Murat Mengen açıklamasında şu ifadelere yer verdi; “Bir yıl önce, 15 Temmuz 2016’da, ülkemiz işgalin ve parçalanmanın eşiğinden döndü. Fetullahçı Terör Örgütü’nün darbe ve işgal girişiminin üzerinden bir yıl geçmesine rağmen süreç olarak sıcak etkisi hâlâ devam eden 15 Temmuz direnişini azalmayan heyecan, çoğalan kararlılık, sarsılmayan inançla bugün ve yine yaşıyormuşuz gibi anmaya, o diriliş ruhunu yaşamaya ve yaşatmaya devam ediyoruz. İhanet sinsi planlarıyla devam ediyor, direnişimiz de yüksek bir bilinç ve eylem planında devam edecektir.

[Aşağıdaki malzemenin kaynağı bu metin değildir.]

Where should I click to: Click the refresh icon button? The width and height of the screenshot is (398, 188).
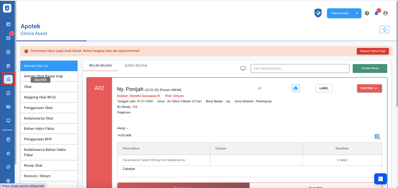pyautogui.click(x=384, y=30)
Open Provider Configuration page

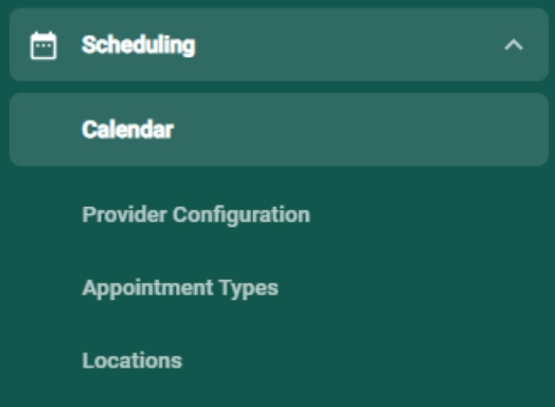coord(196,214)
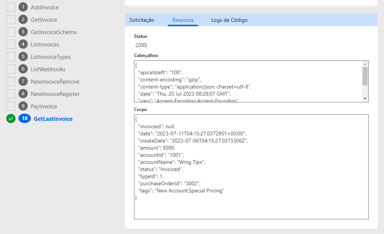
Task: Click the green success checkmark for GetLastInvoice
Action: pos(11,119)
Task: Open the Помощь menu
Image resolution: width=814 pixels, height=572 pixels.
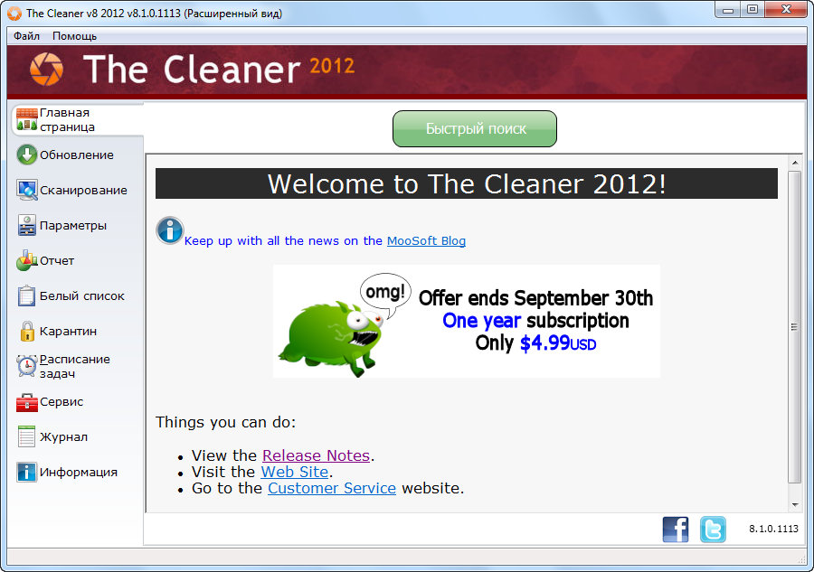Action: [74, 36]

15 Temmuz’da kanlı bir darbeyle başlayan işgal girişimi, en az bin yıldır varlığımızı, sömürü ve talana dayanan emperyalist planları önünde engel gören şeytani güçlerin, bizi tarihten ve coğrafyamızdan silmek için giriştikleri bir saldırıdır. Bu saldırının Malazgirt’ten Çanakkale’ye kadar tüm karşılaşmalarda gördüğümüzden farklı en yakıcı tarafı, içerideki işbirlikçi hainlerin, emperyalistlerin kirli, zalim amaçlarına ‘hizmet’ etmeleriyle yapılmış olmasıdır. Akıllara ziyan bir teslimiyetle benlikleri istila edilmiş mankurtlardan oluşan ihanet ordusu, insanî ve dinî değerlerimizi sömürüp istismar ederek toplum ve devlet içinde yuvalanmış, sinsi çalışmalarla örgütlenmiş ve sonunda kıtalar, okyanuslar ötesinde karargâh kurmuş karanlık efendilerinin emriyle millî varlığımızı hedef alarak organize, ölümcül saldırılarını başlatmışlardır.

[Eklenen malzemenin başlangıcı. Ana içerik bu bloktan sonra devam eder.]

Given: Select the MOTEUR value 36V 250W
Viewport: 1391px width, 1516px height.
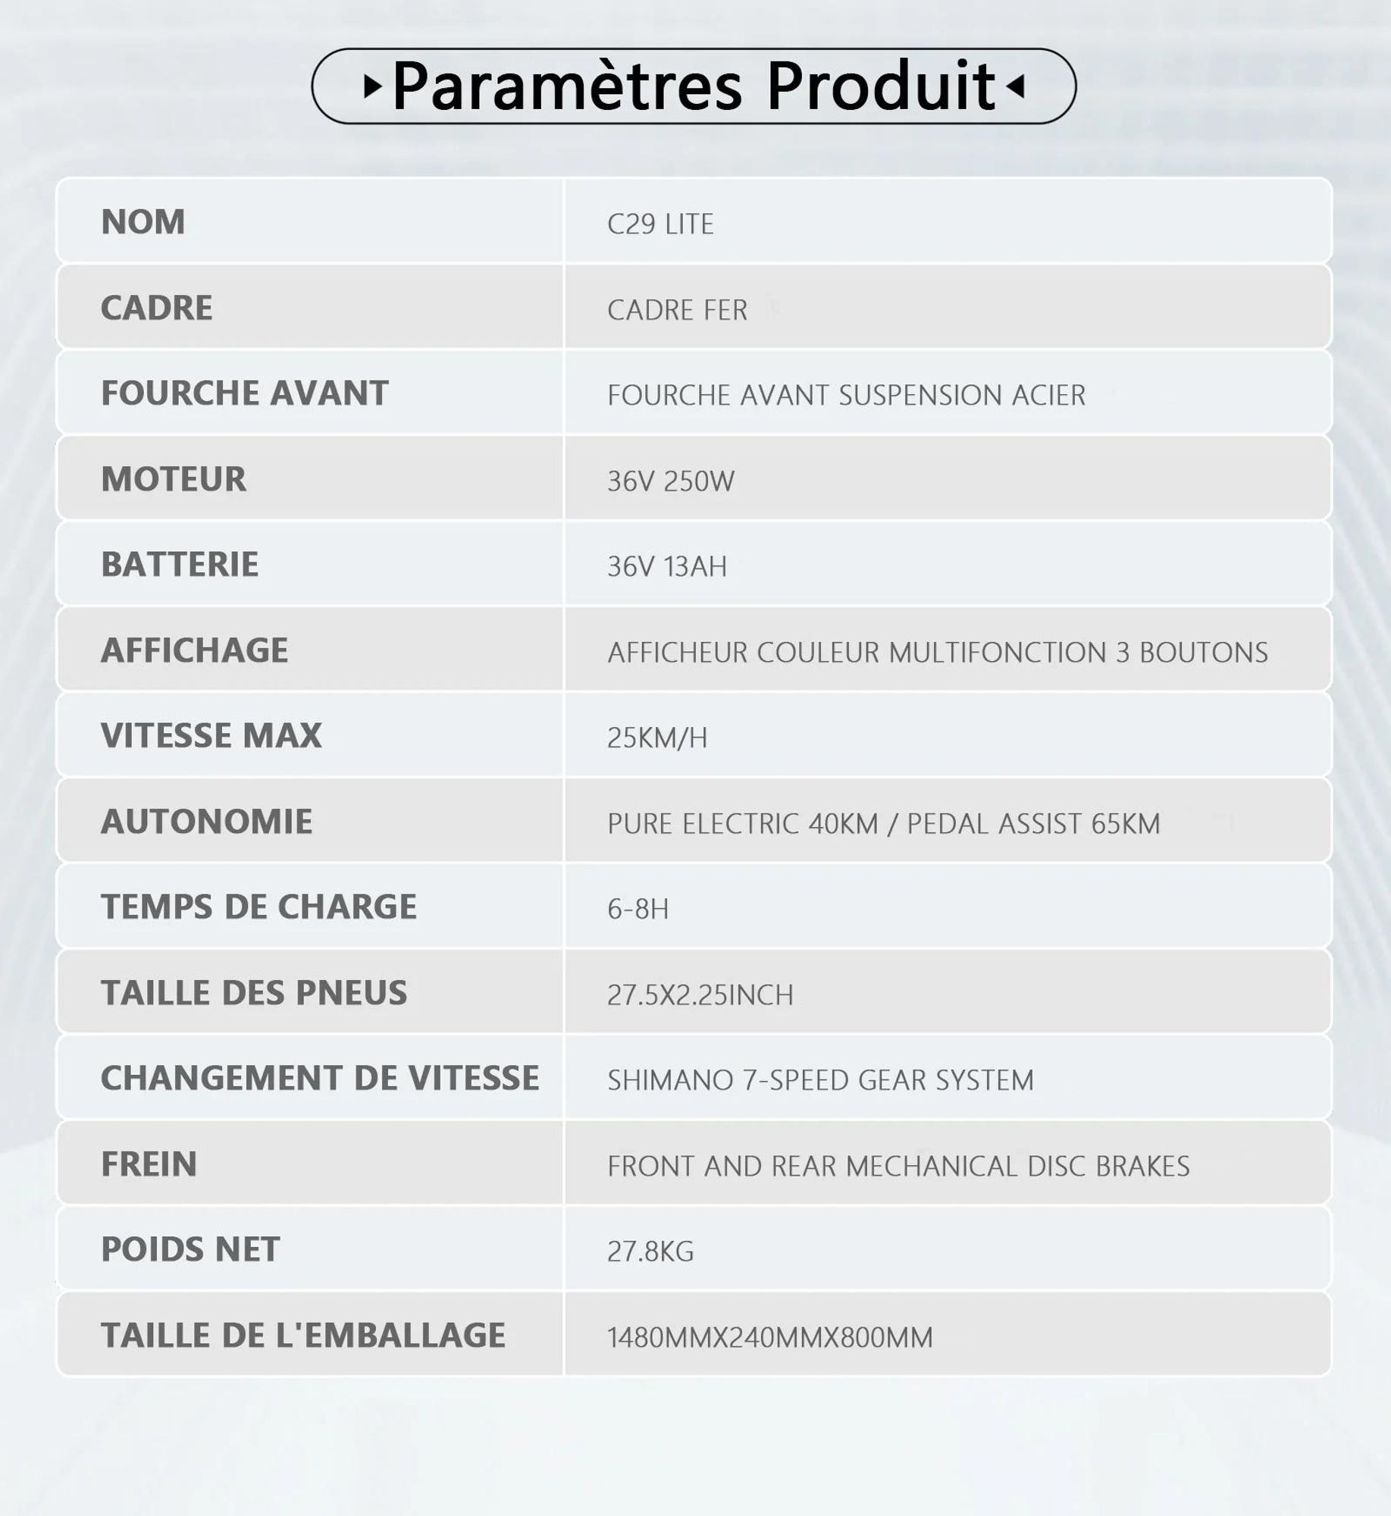Looking at the screenshot, I should 670,481.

15 Temmuz, alışılmış bir darbe girişiminden öte, doğrudan ve kanlı bir işgal girişimi olması sebebiyle sadece bizim değil, bulunduğumuz coğrafyanın her bakımdan kaosa sürüklenmesi amaçlanmıştır. Eğer bu hain kalkışma başarılı olsaydı, bölünmenin kaotik cehenneminde kurgulanan iç savaş en çok da ümmetin ve ülkemizin üzerinde kötü emelleri olanları sevindiriyor olacaktı. Hamdolsun, milletimiz, tarihten aldığı basireti, her istiklal mücadelesinde gösterdiği cesareti ve vatan söz konusu olduğunda ortaya koyduğu kahramanlığıyla düşmanın tuzaklarını başına geçirdi. İşgalcilerin, bu destansı direnişle püskürtülmesi, o gece bize dua eden bütün mazlumlar ve başka coğrafyalardaki kardeşlerimiz için de önemli ve örnek bir olaydır

Eğitim-Bir-Sen olarak, vatan savunmasının söz konusu olduğu o gece hiç tereddüt etmeden, sağımıza solumuza bakmadan, bahane ve gerekçe üretmeden, başka hiçbir hesap yapmadan alanlara; milletimiz için, onurumuz, irademiz, özgürlüğümüz, çalışma hayatının geleceği, güvencesi için karanlığın ve tankların karşısına çıktık. Her zamanki gibi milletten yana, zalimlere karşı olduk. O gece, hepimiz ülkemizin baştan sona direniş hattı olan her karışında, her noktasında millete ve medeniyetimize bağlılığımızın samimi gereğini ve görevini yerine getirdik.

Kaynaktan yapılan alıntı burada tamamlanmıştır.